Para ajudar os vizinhos, a jovem divide a bomba de água com mais três famílias. O insumo chega na casa deles através de mangueiras de jardim. A conta de energia é compartilhada entre as partes quando excede o valor do consumo mensal estipulado em até 220 kWh (quilowatt-hora). Isso porque, caso o gasto não ultrapasse o valor máximo, não há cobrança. Isso faz parte do programa Conta de Luz Zero, oferecido pelo Estado para pessoas em vulnerabilidade social.

A bomba de Yasmim é pequena e trabalha com dificuldade quando usada por muito tempo. Por isso, cada vizinho enche as caixas de água até duas vezes ao dia, conforme ela relata. Claro, alguns acabam usando mais que outros. O volume depende da quantidade de pessoas e da necessidade. Na casa dela, uma caixa por dia é o suficiente.

Além da dificuldade com água, ao passo que a conversa desenrola, o buraco vai ficando mais fundo. Tão profundo quanto a fossa seca que as famílias construíram embaixo dos sanitários para conseguir usar o banheiro.

Yasmim relembra que basta chover alguns milímetros para que o esgoto transborde e fique a céu aberto. Na comunidade, há uma piscina particular feita para que crianças e adultos aproveitem o pouco lazer oferecido. Não há parques ou praças públicas no local. A jovem relembra uma vez em que dejetos das fossas se misturaram com o vazamento de água limpa da piscina.

Em meio a tudo isso, mesmo sem rede de esgoto, moradores alegam estar sendo cobrados no valor de R$275,00 pelo serviço supostamente oferecido desde 2022. “No ano retrasado pediram pra umas vizinhas saírem das casas da esquina, que seria um local de água e esgoto, aí removeram elas, mas até hoje nada. Eles deram aluguel social para elas”.

Questionada pela reportagem, a Semadur (Secretaria Municipal De Meio Ambiente Desenvolvimento Urbano) informou apenas que, caso os moradores comprovem que a cobrança do IPTU (Imposto Predial e Territorial Urbano) - que abrange o saneamento básico (água e esgoto, coleta de lixo e limpeza urbana) - esteja sendo cobrado de maneira irregular, os proprietários devem procurar a Central de Atendimento ao Cidadão, com documentos pessoais, comprovantes de residência e a cópia do carnê do imposto.

“Assim, o processo é encaminhado à Semadur para a realização de vistoria e constatada a divergência, a alteração será realizada de imediato.
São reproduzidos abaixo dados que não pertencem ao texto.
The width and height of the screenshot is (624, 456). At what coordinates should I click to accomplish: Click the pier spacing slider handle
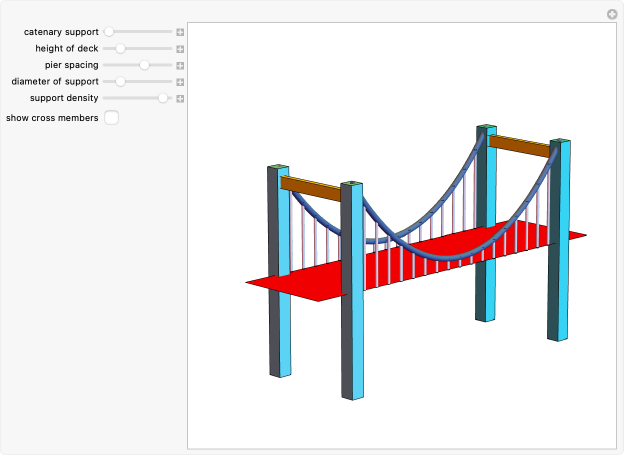tap(145, 65)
Pontuamos, que tais alterações não impactam no valor do imposto”.

Caixa d’água, barata e sujeira

De acordo com dados do último censo do IBGE (Instituto Brasileiro de Geografia e Estatística), a comunidade Só por Deus tem 57 casas e 85 famílias. Enquanto a água encanada não chega, as caixas d’água abertas, baratas e sujeira no fundo dos tanques improvisados compõem o cenário rotineiro da moradora Ana Karla dos Santos Guerrise.

Na casa de alvenaria de um quarto, uma cozinha e um banheiro, ela mora com a mãe acamada e o namorado, Adriano Siscat.
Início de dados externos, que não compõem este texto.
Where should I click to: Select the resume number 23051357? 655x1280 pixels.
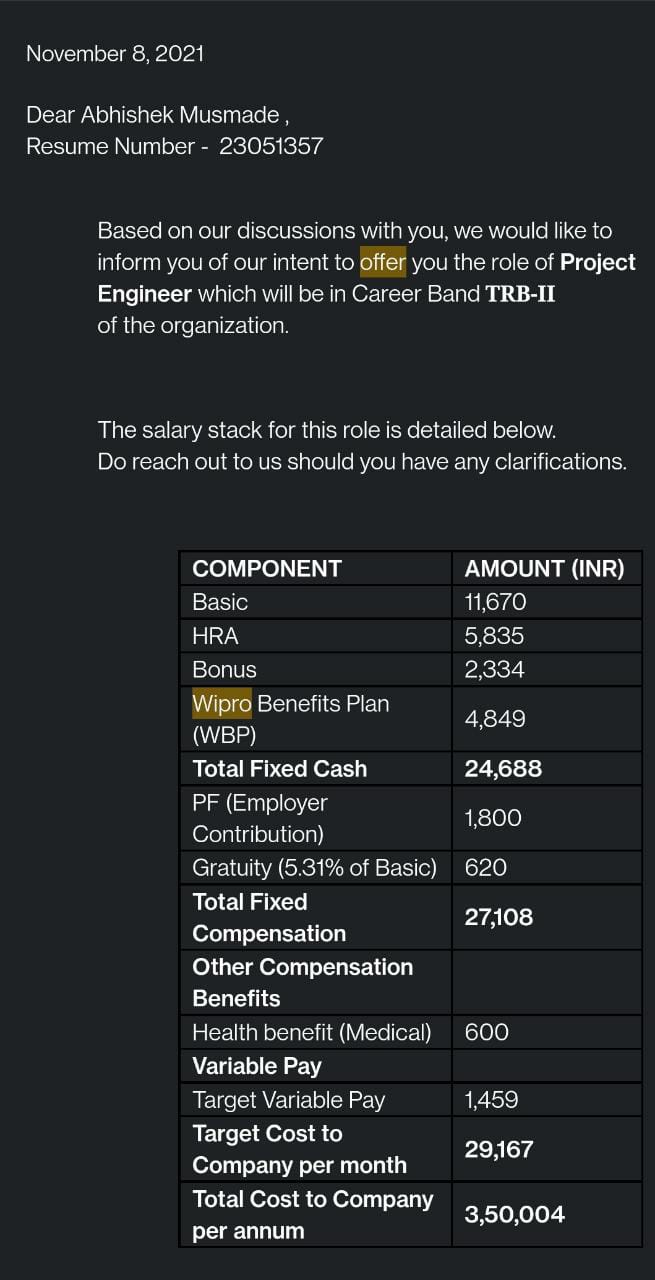pyautogui.click(x=271, y=146)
“Cara falou que primeiro fariam o encanamento, nem isso fizeram ainda. Sem água é foda. Todo mundo usa mangueira, mas quando roubam a nossa é difícil. A gente traz a mangueira e coloca na bomba dela (Yasmin), faz com pedaço de borracha que a gente encontra. A Yasmim está salvando, não é qualquer um que tem condição de furar poço. Eu queria ter pra colocar um aqui” (sic), diz Ana Karla.

Recipiente para guardar água coletada diariamente não tem tampa. (Foto: Natália Olliver)
Recipiente para guardar água coletada diariamente não tem tampa. (Foto: Natália Olliver)

O valor pago para Yasmim pela água usada é de, em média, R$70,00 por mês. Ana usa dois galões por dia e separa um para as tarefas domésticas, como lavar a louça, e outro para banho. A parte destinada para o consumo também é separada. Os recipientes sem tampa permitem que os bichos façam, das caixas, piscinas particulares, e a poeira se deite no fundo do barril azul.

No banheiro sem luz artificial, Adriano fez um mecanismo para que a água desça pela caixa até o chuveiro.

Antes do problema de saúde da mãe, Ana era catadora de reciclado com ela. Juntas, elas reuniam o que ninguém quer para levar sustento para casa. Agora, a renda vem apenas de benefícios sociais.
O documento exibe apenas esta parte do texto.